Basically, the compiler implements integer addition using an operation that doesn't match the semantics of integer addition in the standard, then hallucinates that it did. That is:

1) The compiler sees an expression like "a += b;" where a and b are signed integers.

2) It emits "add rA rB" in x86 assembly (rA/B being the register a/b is currently in).

3) Technically the machine code emitted does not match the semantics of the source code, since it uses wraparound addition, whereas the C standard says that for the operation to be valid, the values of a and b must be such that no overflow would occur. This is fine however, because the implementation has the freedom to do anything on integer overflow, including just punting the problem to hardware as it did in this case.

4) The compiler proceeds with the rest of the code as if the line above would never overflow. My brother in the machine spirit, you chose to translate my program to a form where integer overflow is defined.

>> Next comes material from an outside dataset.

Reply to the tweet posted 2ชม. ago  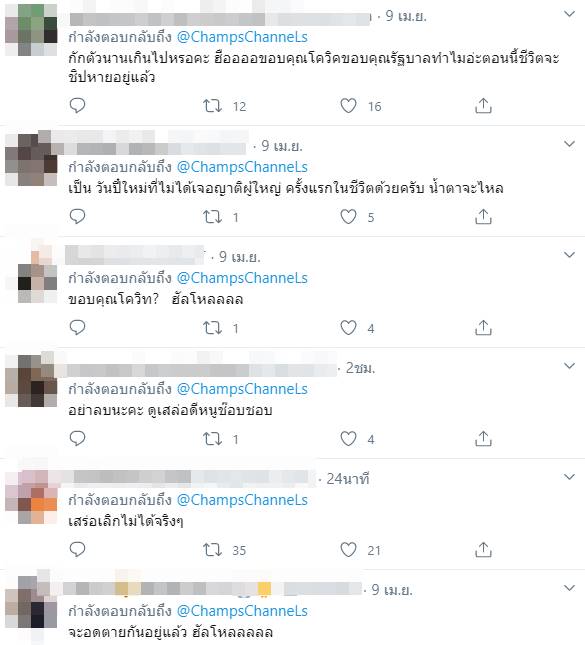(x=77, y=439)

The compiler should either a) trap on integer overflow; or b) accept integer overflow. It will be fine if it chooses either a) or b) situationally, i.e. if we have a loop where assuming no overflow is faster, then by all means - add a precondition check and crash the program if it's false, but don't just assume overflow doesn't happen when you explicitly emit code with well-defined overflow semantics.

The bigger problem is there is pretty much no way to guard against this. The moment your program is longer than one page you're screwed. You may think all your functions are fine, but then you call something from some library, the compiler does some inlining and suddenly there's an integer overflow where you didn't expect, leading to your bounds check being deleted.